It is with a certain satisfaction that I can announce today that the AMVA4NewPhysics network is in complete control of its planned schedule, and has now started to provide real research-grade output, delivering its first two scientific products of relevance. Deliverable 1.1 (from work package 1, which focuses on MVA applications to Higgs boson studies) and Deliverable 4.1 (from work package 4, which focuses on the development of entirely new Machine Learning tools with in mind their application to specific HEP problems) have been submitted on February 27th, with one full day of advance with respect to their due date (hehm).
Here I want to give you access to Deliverable 1.1, which is a public report. It is a 60-page document, so I expect it to be of interest only to those of you who are also doing Higgs boson studies at the LHC. Nevertheless, I encourage you to give it a look. It is a pretty damn good study, resulting from the efforts of more than half of the early-stage researchers who are working for the network.
The title of the report is “Multivariate Analysis Methods for Higgs Boson Searches at the Large Hadron Collider“. What we focus on, as foreseen in the network programme, is the decay of Higgs boson to tau lepton pairs and to bottom quark pairs. The process of interest is the production of Higgs boson pairs in 13 TeV LHC proton-proton collisions, a topic to which in particular three of the network institutions have turned their eyes in the recent past.
The reason for studying Higgs pair production – a very rare process, that takes place only once every 10^13 collisions! – is that it is the main avenue for determining a crucial parameter of the standard model: the self-coupling of the Higgs boson with itself. Only if we measure that parameter to be equal to the standard model prediction will be satisfied with the 125 GeV boson we discovered in 2012 being really, really the particle we expect it to be. On the other hand, many new physics models might make the parameter different, so its precise measurement is extremely valuable science.
So what have we done in the past year, and recently documented in the above report ? We studied how events with four b-quark jets, or events with two tau leptons and two b-quark jets, can be selected to evidence a signal of Higgs pair decay. The Higgs decay to b quarks takes place 66% of the time and so it is the most advantageous to focus on, given that the rate of the production is so small to begin with; but tau leptons, to which Higgs bosons decay at a much smaller relative rate (off the top of my head I can’t remember the exact number – it must be in the 1-2 percent range), offer a more distinctive experimental signature.
Background reduction is the name of the game, and so classification is the tool. We need to use all the available observable characteristics of the events to determine whether the events smell like Higgs pair decays or like backgrounds – which are mainly due to QCD multijet production in the case of the four-b final state, and to top pair production in the case of the tau-tau-b-b final state. What the ESR of the network have done, with help from other staff members, was to simulate large datasets of signal and background with a publically available package, DELPHES (which, by the way, is a product from members of one of the network nodes, Université Catholique de Louvain).

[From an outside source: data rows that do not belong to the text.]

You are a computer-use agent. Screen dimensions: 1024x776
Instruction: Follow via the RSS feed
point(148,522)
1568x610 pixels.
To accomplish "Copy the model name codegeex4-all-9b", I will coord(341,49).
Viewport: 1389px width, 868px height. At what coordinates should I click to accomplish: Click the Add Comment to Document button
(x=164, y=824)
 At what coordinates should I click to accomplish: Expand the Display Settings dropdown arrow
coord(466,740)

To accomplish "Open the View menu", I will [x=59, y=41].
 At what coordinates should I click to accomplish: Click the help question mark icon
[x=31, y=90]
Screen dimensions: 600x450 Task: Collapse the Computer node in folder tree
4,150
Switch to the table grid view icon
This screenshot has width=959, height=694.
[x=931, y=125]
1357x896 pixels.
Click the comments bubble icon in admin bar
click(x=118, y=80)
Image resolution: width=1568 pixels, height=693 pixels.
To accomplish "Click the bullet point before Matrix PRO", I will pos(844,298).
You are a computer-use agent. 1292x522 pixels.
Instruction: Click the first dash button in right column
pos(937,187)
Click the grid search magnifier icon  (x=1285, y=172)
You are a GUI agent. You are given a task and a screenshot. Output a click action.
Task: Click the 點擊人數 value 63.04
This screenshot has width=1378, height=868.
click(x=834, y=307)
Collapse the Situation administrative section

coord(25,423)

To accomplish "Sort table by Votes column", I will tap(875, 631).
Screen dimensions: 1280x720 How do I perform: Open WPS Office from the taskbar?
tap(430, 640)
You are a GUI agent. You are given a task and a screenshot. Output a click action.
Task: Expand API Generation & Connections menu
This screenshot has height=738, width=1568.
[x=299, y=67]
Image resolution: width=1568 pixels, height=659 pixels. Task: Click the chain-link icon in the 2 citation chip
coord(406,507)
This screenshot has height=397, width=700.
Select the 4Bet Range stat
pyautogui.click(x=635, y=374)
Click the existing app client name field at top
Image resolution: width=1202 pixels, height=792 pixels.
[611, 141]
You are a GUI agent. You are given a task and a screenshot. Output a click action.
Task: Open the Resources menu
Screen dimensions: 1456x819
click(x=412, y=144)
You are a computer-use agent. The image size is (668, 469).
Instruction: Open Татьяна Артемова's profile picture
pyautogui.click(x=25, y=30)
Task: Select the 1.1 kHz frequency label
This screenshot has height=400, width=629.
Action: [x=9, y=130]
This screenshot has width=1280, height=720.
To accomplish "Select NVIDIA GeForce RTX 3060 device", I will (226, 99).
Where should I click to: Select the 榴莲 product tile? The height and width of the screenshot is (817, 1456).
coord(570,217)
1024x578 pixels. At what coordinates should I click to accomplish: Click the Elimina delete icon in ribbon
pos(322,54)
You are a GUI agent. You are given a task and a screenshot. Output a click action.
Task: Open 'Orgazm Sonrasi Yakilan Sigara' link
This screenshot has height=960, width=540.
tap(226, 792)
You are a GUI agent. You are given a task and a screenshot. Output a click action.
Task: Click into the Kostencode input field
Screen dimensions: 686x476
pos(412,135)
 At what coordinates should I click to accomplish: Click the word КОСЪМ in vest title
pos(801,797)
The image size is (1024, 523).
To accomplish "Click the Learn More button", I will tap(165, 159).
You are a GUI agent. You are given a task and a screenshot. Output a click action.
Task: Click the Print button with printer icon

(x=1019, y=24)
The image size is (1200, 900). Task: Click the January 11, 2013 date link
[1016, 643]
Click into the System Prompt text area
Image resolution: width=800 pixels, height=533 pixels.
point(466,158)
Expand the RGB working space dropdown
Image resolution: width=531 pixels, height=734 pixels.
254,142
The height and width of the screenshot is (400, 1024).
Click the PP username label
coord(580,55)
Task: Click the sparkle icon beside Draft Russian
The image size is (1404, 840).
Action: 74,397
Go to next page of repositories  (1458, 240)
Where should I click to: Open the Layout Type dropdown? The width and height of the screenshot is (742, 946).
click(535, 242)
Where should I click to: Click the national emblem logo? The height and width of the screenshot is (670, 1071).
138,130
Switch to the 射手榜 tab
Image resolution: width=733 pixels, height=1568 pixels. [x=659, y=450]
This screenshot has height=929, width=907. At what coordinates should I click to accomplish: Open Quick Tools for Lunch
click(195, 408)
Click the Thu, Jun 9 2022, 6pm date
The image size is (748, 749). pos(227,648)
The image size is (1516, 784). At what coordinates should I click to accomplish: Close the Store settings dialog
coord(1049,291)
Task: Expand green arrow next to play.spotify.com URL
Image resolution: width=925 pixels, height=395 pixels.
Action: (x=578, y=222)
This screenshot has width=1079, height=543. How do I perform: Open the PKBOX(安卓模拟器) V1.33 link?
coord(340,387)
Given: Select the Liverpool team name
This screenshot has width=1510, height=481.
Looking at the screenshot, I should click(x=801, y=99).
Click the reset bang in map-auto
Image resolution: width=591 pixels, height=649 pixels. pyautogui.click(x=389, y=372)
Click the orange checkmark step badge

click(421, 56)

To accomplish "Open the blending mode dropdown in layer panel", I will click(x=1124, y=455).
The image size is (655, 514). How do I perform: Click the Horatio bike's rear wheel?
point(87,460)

Then, for the tau-tau-b-b signature the students considered deep neural network architectures and advanced boosted decision trees implementations, and constructed complex sequential procedures, first regressing some important variables to the most likely real value, and then using the output of the regression step in a powerful neural network. For the b-b-b-b signature they considered different architectures, finding the most performing ones, and they studied regression of the dijet masses (the “money variable” in a H->bb decay search) to improve the signal’s observability.
In the graph below, for instance, is shown the result of multi-stage regression of the di-Higgs boson mass (the four-body mass) calculated from observed four-momenta of the tau leptons and bottom-quark jets. On the top is shown the difference between true and measured value of the di-Higgs mass at various stages of the correction (the red curve being the final result), on the bottom panel is shown the distribution for signal and background; the signal distribution is compared to the true value to show the excellent performance of the regression procedure. Please note how separated the background and the signal become after the regression !
So, in summary the results are very encouraging, and they beg us to carry out the same studies on fully reconstructed, private simulations of ATLAS and CMS detector data. Which, of course, cannot be distributed as a network product – that is why we used DELPHES samples, which allowed us to carry out the work in cooperation in a group of network members that includes members of both collaborations, plus theorists, plus statisticians.
The next step is to produce at least a preprint article from the material. This will take a few more weeks at least. Yet for today we can say: mission accomplished!